To combat a lack of a social connection, psychotherapist, Traci Ruble started “Sidewalk Talk” which trains volunteers to listen empathetically to strangers. They put up signs on the street that say “Free Listening” next to chairs facing each other. This is a community listening project that has grown to 1000 volunteers in 29 US cities and 10 countries. She believes that we as a society desperately need more face-to-face contact. She wants people to look less at their devices and more at others’ faces.
Another group hosts “Tea with Strangers” in New York, in an effort to help people feel less isolated. It was founded by Ankit Shah who moved from New York to California’s bay area without any social connections. He asked his Facebook friends to ask their bay area friends if they’d like to have tea with him, a stranger. It has turned into an international movement in 15 cities. They invite five strangers to chat for about two hours over tea. Their goal is to make cities feel like neighborhoods. Rather than ask, “what do you do?” the host may ask “What surprises you?”
Interestingly, in spite of social media, young adults in the UK are much more likely to report feeling lonely than those aged 65 and over. Half of the people surveyed claimed to persistently feel lonely or left out.

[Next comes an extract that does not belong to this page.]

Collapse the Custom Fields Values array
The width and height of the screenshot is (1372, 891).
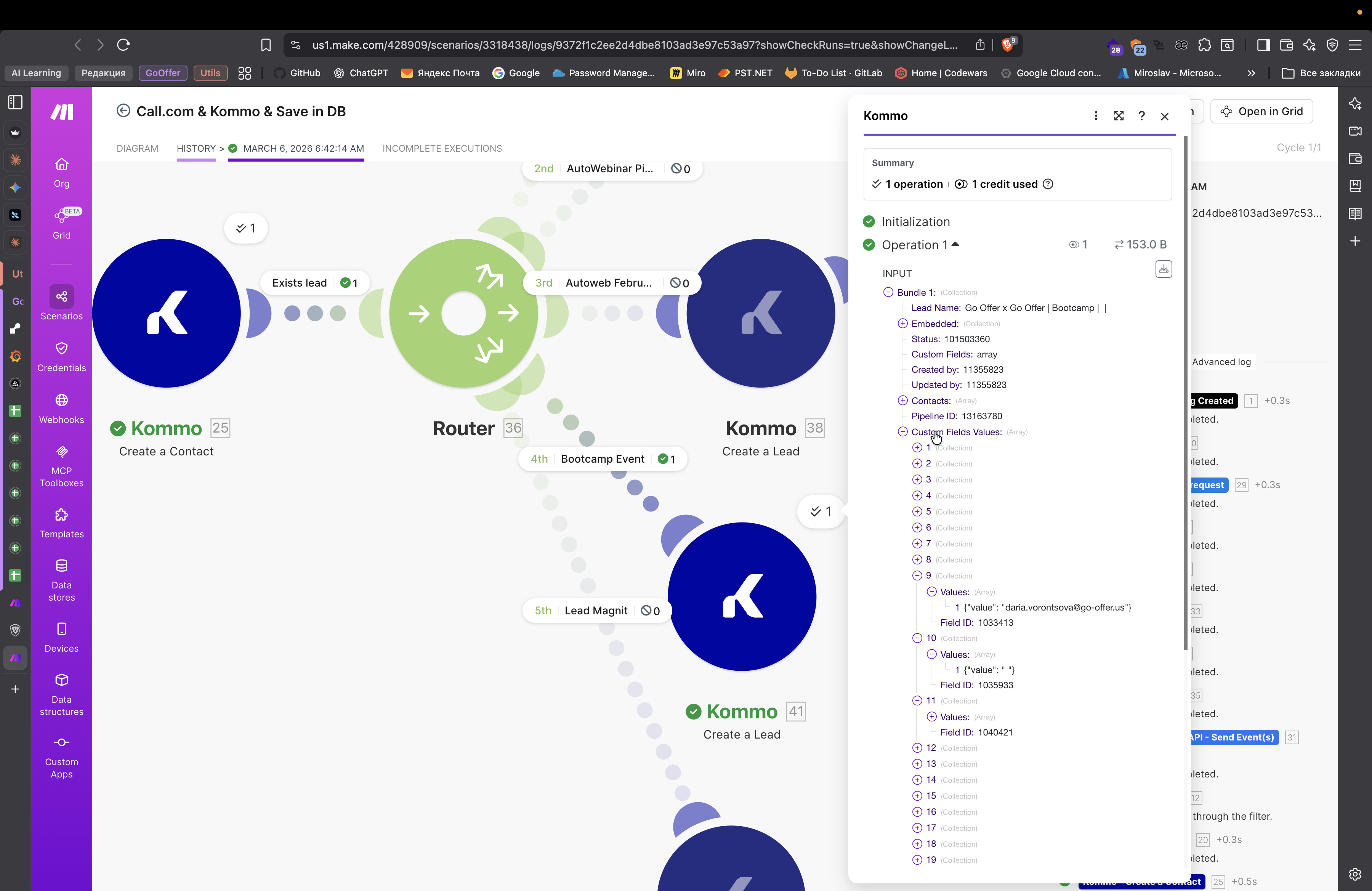click(902, 432)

Hosted groups such as these seem to have a better success rate than simply talking to strangers. Olivia Petter in the UK challenged herself to talk to strangers every day for week while riding the tube in honor of Loneliness Awareness Week. She’d ask someone sitting next to her how their day is going, or what their name is. It didn’t go well. She was unable to sustain a conversation for longer than a minute. But if you can pull it off, research indicates that there is a positive impact for your own and other’s well-being. You might both feel happier than you would think. Other studies have shown that talking with strangers is surprisingly pleasant. No one wants intrusive attention. Don’t be creepy. But a pleasant hello might be better received than you think.
Personally, I like the idea of tea with strangers. Would anyone like to join me for tea?